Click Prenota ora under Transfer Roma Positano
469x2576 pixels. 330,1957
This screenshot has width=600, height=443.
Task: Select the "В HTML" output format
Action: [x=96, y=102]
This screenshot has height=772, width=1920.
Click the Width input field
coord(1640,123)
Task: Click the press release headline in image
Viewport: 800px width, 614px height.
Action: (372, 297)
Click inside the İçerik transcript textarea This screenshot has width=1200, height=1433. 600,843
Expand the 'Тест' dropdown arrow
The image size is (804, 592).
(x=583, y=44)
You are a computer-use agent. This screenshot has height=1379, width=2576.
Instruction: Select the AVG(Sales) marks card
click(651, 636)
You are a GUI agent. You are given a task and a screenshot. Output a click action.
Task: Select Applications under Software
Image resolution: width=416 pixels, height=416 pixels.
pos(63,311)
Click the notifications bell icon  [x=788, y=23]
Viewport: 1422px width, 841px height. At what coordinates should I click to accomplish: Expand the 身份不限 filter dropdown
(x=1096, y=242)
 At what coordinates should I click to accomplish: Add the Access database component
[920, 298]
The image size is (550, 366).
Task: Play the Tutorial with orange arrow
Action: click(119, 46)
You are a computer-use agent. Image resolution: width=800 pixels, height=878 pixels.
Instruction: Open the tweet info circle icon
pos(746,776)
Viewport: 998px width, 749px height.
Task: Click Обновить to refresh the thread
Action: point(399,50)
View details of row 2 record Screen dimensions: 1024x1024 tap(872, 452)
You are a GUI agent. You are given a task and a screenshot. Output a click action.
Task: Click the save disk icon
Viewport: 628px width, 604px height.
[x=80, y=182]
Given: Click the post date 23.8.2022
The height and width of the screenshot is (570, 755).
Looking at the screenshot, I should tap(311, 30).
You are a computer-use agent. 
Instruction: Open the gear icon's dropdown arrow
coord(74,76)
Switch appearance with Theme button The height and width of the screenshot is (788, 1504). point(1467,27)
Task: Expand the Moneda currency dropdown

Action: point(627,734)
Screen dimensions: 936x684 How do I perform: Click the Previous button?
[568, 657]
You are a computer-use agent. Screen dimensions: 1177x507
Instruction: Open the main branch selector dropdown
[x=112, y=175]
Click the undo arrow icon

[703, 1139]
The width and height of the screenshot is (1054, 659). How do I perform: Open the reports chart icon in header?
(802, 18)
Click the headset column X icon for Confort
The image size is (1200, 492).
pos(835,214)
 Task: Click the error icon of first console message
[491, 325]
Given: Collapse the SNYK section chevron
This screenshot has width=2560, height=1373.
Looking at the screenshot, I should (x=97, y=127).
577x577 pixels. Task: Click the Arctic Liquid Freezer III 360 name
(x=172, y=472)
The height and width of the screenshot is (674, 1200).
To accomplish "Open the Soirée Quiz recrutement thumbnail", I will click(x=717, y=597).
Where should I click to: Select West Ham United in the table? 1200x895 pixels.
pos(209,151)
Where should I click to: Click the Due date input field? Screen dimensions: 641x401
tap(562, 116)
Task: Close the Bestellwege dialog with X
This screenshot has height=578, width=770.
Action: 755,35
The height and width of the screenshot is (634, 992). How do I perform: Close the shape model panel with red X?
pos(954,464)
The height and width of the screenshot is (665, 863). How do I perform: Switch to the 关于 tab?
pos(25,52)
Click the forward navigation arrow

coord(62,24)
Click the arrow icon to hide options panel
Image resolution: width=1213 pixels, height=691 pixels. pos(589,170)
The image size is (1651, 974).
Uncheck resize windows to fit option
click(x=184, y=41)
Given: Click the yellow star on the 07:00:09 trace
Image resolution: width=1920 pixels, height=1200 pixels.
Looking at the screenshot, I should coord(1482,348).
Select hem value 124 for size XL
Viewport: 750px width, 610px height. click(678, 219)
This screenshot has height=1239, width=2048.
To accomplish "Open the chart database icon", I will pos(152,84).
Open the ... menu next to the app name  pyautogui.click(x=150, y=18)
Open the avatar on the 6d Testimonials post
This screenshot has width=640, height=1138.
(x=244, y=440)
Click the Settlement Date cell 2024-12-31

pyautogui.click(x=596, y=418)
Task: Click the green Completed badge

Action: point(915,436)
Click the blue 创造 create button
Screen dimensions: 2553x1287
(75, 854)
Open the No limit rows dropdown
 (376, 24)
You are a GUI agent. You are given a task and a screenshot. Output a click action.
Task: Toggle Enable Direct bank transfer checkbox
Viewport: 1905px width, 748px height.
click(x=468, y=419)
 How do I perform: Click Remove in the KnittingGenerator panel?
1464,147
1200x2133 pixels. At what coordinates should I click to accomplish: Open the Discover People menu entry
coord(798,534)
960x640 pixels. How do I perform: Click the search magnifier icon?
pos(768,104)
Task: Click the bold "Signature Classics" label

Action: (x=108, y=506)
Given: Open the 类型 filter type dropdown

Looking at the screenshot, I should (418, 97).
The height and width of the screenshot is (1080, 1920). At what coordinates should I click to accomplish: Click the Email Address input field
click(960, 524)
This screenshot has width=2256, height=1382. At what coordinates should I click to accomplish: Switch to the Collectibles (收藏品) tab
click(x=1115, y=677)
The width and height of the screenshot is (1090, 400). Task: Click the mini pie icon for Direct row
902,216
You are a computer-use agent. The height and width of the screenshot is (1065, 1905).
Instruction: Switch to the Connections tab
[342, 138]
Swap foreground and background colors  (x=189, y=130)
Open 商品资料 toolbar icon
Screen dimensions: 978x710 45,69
____
• **YOUR INSTRUCTIONS**: Present every line of the entries above as a Markdown table with two columns, No. and Line, numbering the rows in order and omitting blank lines.

• **EXPECTED OUTPUT**:
| No. | Line |
|---|---|
| 1 | Click Prenota ora under Transfer Roma Positano |
| 2 | 469x2576 pixels. 330,1957 |
| 3 | This screenshot has width=600, height=443. |
| 4 | Task: Select the "В HTML" output format |
| 5 | Action: [x=96, y=102] |
| 6 | This screenshot has height=772, width=1920. |
| 7 | Click the Width input field |
| 8 | coord(1640,123) |
| 9 | Task: Click the press release headline in image |
| 10 | Viewport: 800px width, 614px height. |
| 11 | Action: (372, 297) |
| 12 | Click inside the İçerik transcript textarea This screenshot has width=1200, height=1433. 600,843 |
| 13 | Expand the 'Тест' dropdown arrow |
| 14 | The image size is (804, 592). |
| 15 | (x=583, y=44) |
| 16 | You are a computer-use agent. This screenshot has height=1379, width=2576. |
| 17 | Instruction: Select the AVG(Sales) marks card |
| 18 | click(651, 636) |
| 19 | You are a GUI agent. You are given a task and a screenshot. Output a click action. |
| 20 | Task: Select Applications under Software |
| 21 | Image resolution: width=416 pixels, height=416 pixels. |
| 22 | pos(63,311) |
| 23 | Click the notifications bell icon  [x=788, y=23] |
| 24 | Viewport: 1422px width, 841px height. At what coordinates should I click to accomplish: Expand the 身份不限 filter dropdown |
| 25 | (x=1096, y=242) |
| 26 |  At what coordinates should I click to accomplish: Add the Access database component |
| 27 | [920, 298] |
| 28 | The image size is (550, 366). |
| 29 | Task: Play the Tutorial with orange arrow |
| 30 | Action: click(119, 46) |
| 31 | You are a computer-use agent. Image resolution: width=800 pixels, height=878 pixels. |
| 32 | Instruction: Open the tweet info circle icon |
| 33 | pos(746,776) |
| 34 | Viewport: 998px width, 749px height. |
| 35 | Task: Click Обновить to refresh the thread |
| 36 | Action: point(399,50) |
| 37 | View details of row 2 record Screen dimensions: 1024x1024 tap(872, 452) |
| 38 | You are a GUI agent. You are given a task and a screenshot. Output a click action. |
| 39 | Task: Click the save disk icon |
| 40 | Viewport: 628px width, 604px height. |
| 41 | [x=80, y=182] |
| 42 | Given: Click the post date 23.8.2022 |
| 43 | The height and width of the screenshot is (570, 755). |
| 44 | Looking at the screenshot, I should tap(311, 30). |
| 45 | You are a computer-use agent.  |
| 46 | Instruction: Open the gear icon's dropdown arrow |
| 47 | coord(74,76) |
| 48 | Switch appearance with Theme button The height and width of the screenshot is (788, 1504). point(1467,27) |
| 49 | Task: Expand the Moneda currency dropdown |
| 50 | Action: point(627,734) |
| 51 | Screen dimensions: 936x684 How do I perform: Click the Previous button? |
| 52 | [568, 657] |
| 53 | You are a computer-use agent. Screen dimensions: 1177x507 |
| 54 | Instruction: Open the main branch selector dropdown |
| 55 | [x=112, y=175] |
| 56 | Click the undo arrow icon |
| 57 | [703, 1139] |
| 58 | The width and height of the screenshot is (1054, 659). How do I perform: Open the reports chart icon in header? |
| 59 | (802, 18) |
| 60 | Click the headset column X icon for Confort |
| 61 | The image size is (1200, 492). |
| 62 | pos(835,214) |
| 63 |  Task: Click the error icon of first console message |
| 64 | [491, 325] |
| 65 | Given: Collapse the SNYK section chevron |
| 66 | This screenshot has width=2560, height=1373. |
| 67 | Looking at the screenshot, I should (x=97, y=127). |
| 68 | 577x577 pixels. Task: Click the Arctic Liquid Freezer III 360 name |
| 69 | (x=172, y=472) |
| 70 | The height and width of the screenshot is (674, 1200). |
| 71 | To accomplish "Open the Soirée Quiz recrutement thumbnail", I will click(x=717, y=597). |
| 72 | Where should I click to: Select West Ham United in the table? 1200x895 pixels. |
| 73 | pos(209,151) |
| 74 | Where should I click to: Click the Due date input field? Screen dimensions: 641x401 |
| 75 | tap(562, 116) |
| 76 | Task: Close the Bestellwege dialog with X |
| 77 | This screenshot has height=578, width=770. |
| 78 | Action: 755,35 |
| 79 | The height and width of the screenshot is (634, 992). How do I perform: Close the shape model panel with red X? |
| 80 | pos(954,464) |
| 81 | The height and width of the screenshot is (665, 863). How do I perform: Switch to the 关于 tab? |
| 82 | pos(25,52) |
| 83 | Click the forward navigation arrow |
| 84 | coord(62,24) |
| 85 | Click the arrow icon to hide options panel |
| 86 | Image resolution: width=1213 pixels, height=691 pixels. pos(589,170) |
| 87 | The image size is (1651, 974). |
| 88 | Uncheck resize windows to fit option |
| 89 | click(x=184, y=41) |
| 90 | Given: Click the yellow star on the 07:00:09 trace |
| 91 | Image resolution: width=1920 pixels, height=1200 pixels. |
| 92 | Looking at the screenshot, I should coord(1482,348). |
| 93 | Select hem value 124 for size XL |
| 94 | Viewport: 750px width, 610px height. click(678, 219) |
| 95 | This screenshot has height=1239, width=2048. |
| 96 | To accomplish "Open the chart database icon", I will pos(152,84). |
| 97 | Open the ... menu next to the app name  pyautogui.click(x=150, y=18) |
| 98 | Open the avatar on the 6d Testimonials post |
| 99 | This screenshot has width=640, height=1138. |
| 100 | (x=244, y=440) |
| 101 | Click the Settlement Date cell 2024-12-31 |
| 102 | pyautogui.click(x=596, y=418) |
| 103 | Task: Click the green Completed badge |
| 104 | Action: point(915,436) |
| 105 | Click the blue 创造 create button |
| 106 | Screen dimensions: 2553x1287 |
| 107 | (75, 854) |
| 108 | Open the No limit rows dropdown |
| 109 |  (376, 24) |
| 110 | You are a GUI agent. You are given a task and a screenshot. Output a click action. |
| 111 | Task: Toggle Enable Direct bank transfer checkbox |
| 112 | Viewport: 1905px width, 748px height. |
| 113 | click(x=468, y=419) |
| 114 |  How do I perform: Click Remove in the KnittingGenerator panel? |
| 115 | 1464,147 |
| 116 | 1200x2133 pixels. At what coordinates should I click to accomplish: Open the Discover People menu entry |
| 117 | coord(798,534) |
| 118 | 960x640 pixels. How do I perform: Click the search magnifier icon? |
| 119 | pos(768,104) |
| 120 | Task: Click the bold "Signature Classics" label |
| 121 | Action: (x=108, y=506) |
| 122 | Given: Open the 类型 filter type dropdown |
| 123 | Looking at the screenshot, I should (418, 97). |
| 124 | The height and width of the screenshot is (1080, 1920). At what coordinates should I click to accomplish: Click the Email Address input field |
| 125 | click(960, 524) |
| 126 | This screenshot has width=2256, height=1382. At what coordinates should I click to accomplish: Switch to the Collectibles (收藏品) tab |
| 127 | click(x=1115, y=677) |
| 128 | The width and height of the screenshot is (1090, 400). Task: Click the mini pie icon for Direct row |
| 129 | 902,216 |
| 130 | You are a computer-use agent. The height and width of the screenshot is (1065, 1905). |
| 131 | Instruction: Switch to the Connections tab |
| 132 | [342, 138] |
| 133 | Swap foreground and background colors  (x=189, y=130) |
| 134 | Open 商品资料 toolbar icon |
| 135 | Screen dimensions: 978x710 45,69 |